* _TASK DESCRIPTION_
Locate each line in the entries below that contains the word "coordinates", treating uppercase and lowercase letters as distinct, and copy every such line in full.

---

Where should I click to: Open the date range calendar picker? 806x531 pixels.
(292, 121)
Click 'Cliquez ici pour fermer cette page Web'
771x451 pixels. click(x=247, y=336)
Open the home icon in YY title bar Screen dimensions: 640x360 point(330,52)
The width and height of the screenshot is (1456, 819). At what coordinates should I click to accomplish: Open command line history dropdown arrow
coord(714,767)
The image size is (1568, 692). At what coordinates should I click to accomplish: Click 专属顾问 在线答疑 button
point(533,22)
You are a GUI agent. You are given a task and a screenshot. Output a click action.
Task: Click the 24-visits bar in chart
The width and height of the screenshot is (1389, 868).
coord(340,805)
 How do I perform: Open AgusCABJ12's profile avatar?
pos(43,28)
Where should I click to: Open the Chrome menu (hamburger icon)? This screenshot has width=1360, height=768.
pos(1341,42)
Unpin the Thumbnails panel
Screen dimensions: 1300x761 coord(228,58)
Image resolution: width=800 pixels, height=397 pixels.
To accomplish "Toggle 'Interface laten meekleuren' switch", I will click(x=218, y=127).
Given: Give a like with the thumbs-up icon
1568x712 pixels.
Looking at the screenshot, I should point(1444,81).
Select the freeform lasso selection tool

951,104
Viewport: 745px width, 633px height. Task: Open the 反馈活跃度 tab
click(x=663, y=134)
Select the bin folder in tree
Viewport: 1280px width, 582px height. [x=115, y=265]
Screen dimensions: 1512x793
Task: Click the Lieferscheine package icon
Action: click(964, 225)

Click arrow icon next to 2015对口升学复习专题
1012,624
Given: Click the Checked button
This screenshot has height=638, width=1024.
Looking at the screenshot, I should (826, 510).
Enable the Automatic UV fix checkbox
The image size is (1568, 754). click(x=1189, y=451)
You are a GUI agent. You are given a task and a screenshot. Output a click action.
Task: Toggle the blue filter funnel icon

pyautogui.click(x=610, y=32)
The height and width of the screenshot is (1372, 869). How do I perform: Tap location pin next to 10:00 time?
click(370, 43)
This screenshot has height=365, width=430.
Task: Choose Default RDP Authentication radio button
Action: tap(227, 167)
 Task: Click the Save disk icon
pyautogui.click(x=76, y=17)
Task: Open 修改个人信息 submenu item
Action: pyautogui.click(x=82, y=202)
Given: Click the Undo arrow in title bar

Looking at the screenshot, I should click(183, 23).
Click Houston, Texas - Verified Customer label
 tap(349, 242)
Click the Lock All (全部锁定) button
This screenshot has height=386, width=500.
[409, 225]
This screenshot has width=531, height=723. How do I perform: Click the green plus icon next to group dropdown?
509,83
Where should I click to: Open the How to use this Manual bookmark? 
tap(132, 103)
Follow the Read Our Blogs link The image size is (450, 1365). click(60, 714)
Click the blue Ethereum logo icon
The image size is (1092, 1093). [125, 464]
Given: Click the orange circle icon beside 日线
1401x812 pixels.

---

* _WRITTEN REPLY_
The width and height of the screenshot is (1456, 819). At what coordinates should I click to accomplish: Open command line history dropdown arrow
The image size is (1568, 692). At what coordinates should I click to accomplish: Click 专属顾问 在线答疑 button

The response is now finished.